次々に切りかかってくる者共を躱し、鮮やかにねじ伏せていく。
「この程度か!そんなものではこのキルア=エンドレアは倒れはしない!」
「複数でかか… おぼっぉ!!」
「女性相手に複数はちょっとおかしいんじゃないか? キルアさんこっちは俺が受け持とう」
「助かります」
後ろをマーキスさんに任せ、目の前の敵と対峙する。その数は騒ぎが大きくなるにつれて時間とともに段々と増え始めていた。
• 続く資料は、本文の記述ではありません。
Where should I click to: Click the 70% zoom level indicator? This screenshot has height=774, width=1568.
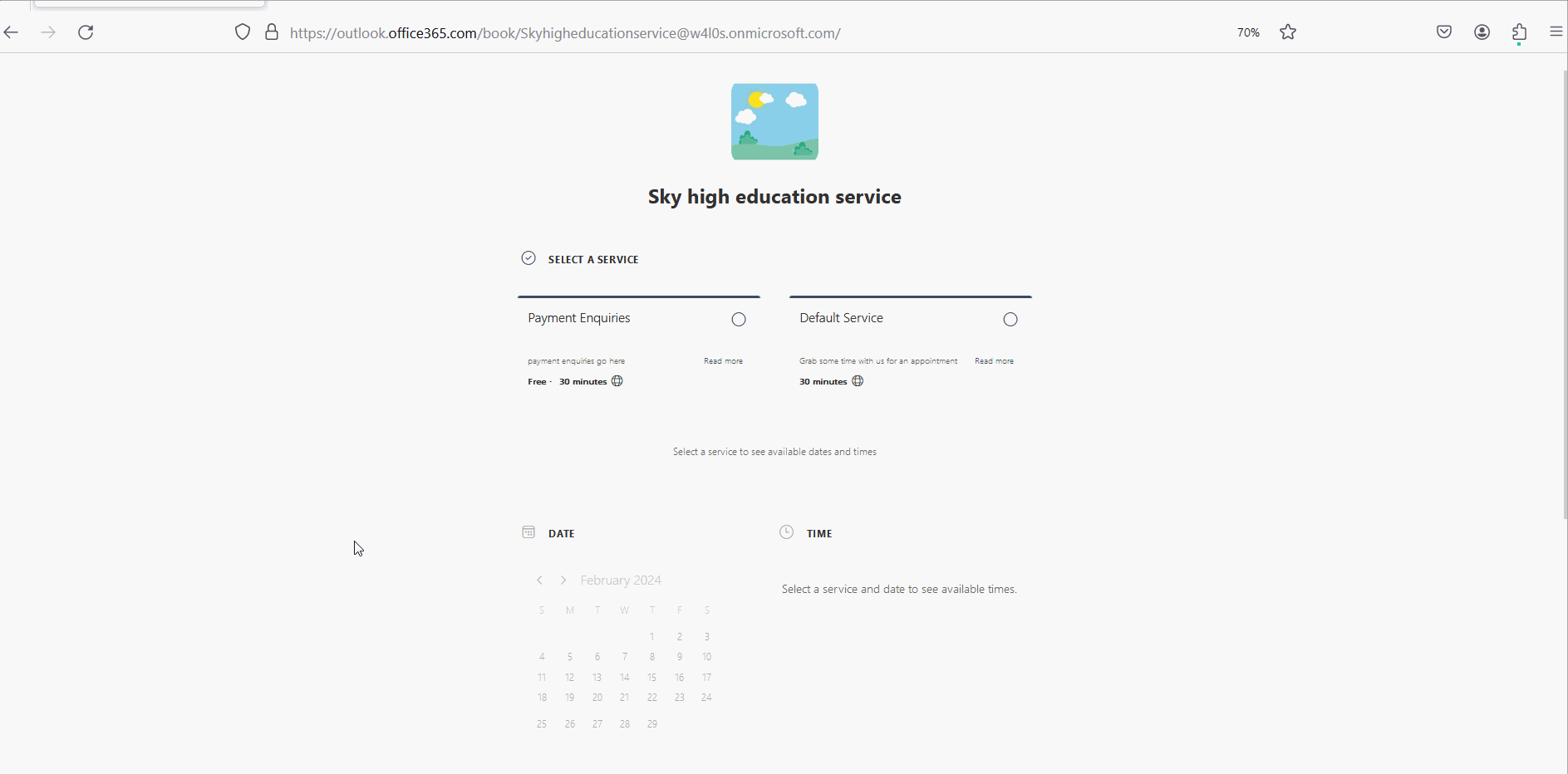click(1248, 32)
「ハイスピーダー!ウィンドエレメント!!はぁあああ!!」
「ハイスピーダー!ハイオーバーパワー!!ぅおおおお!!」
強化魔法を施し、敵の群れに突っ込んで切り伏せる。
だが、彼らも訓練された騎士達だ、統率を取り始め、その動きも最初の頃に比べ鋭くなってきている。
「アイスランス!!」
「クッ…」
魔法職もどうやら集まってきたようだな…
バク転で氷の弾丸を躱し、強化されている兵が果敢に突っ込んでくる。
それを弾き、反撃に転ずる。
そんな攻防を幾度もなく繰り返して時間を稼ぐ。
敵がこちらに集中するように。
「はぁ… はぁ…」
それにしても数が多すぎる… キリがない…
「はぁ… 大丈夫か?」
「なに… 問題はない… このまま時間を稼ぐぞ」
「援護は任せろ」
ここはまるで戦場の舞踏会だ。
昔誰かがそんなことを言っていた。
踊るように戦い、剣と魔法が入り乱れる戦場は綺麗で美しい。
「ぅおおおおお!!」
「させるかぁあ!!【防御破壊】!!」
砂塵が舞い、血が流れ、叫び声や、武器のぶつかる音は音楽なんだと。
そいつは狂っていると思った。
そんな奴が普通であるはずがない。
そう早く気付くべきだったんだ。
「はぁ… !!避けろ!!マーキス!!」
「ぅおっ!!」
「ぐぅ!!」
「大丈夫か!!キルア!!」
「ぐぅ… 問題…ない!! 軽く切れただけだ」
そいつはいつも私の兄であるガイアスが気に食わなかった。
私だけにはわかった。
その笑顔の裏には狂気の心が隠れていることを。
「はぁあああああ!!サイクロン!!」
そいつだけは、私の手で始末するべきだったんだと。
みんなを裏切り、あまつさえ、故郷を奪ったそいつを。
「フン、この程度、サイクロン!!」
暴風が新たに巻き起こった黒い暴風に飲み込まれ離散する。
中空から青い翼を広げ、やってきた奴はそのうすら寒い笑顔を顔に張り付ける。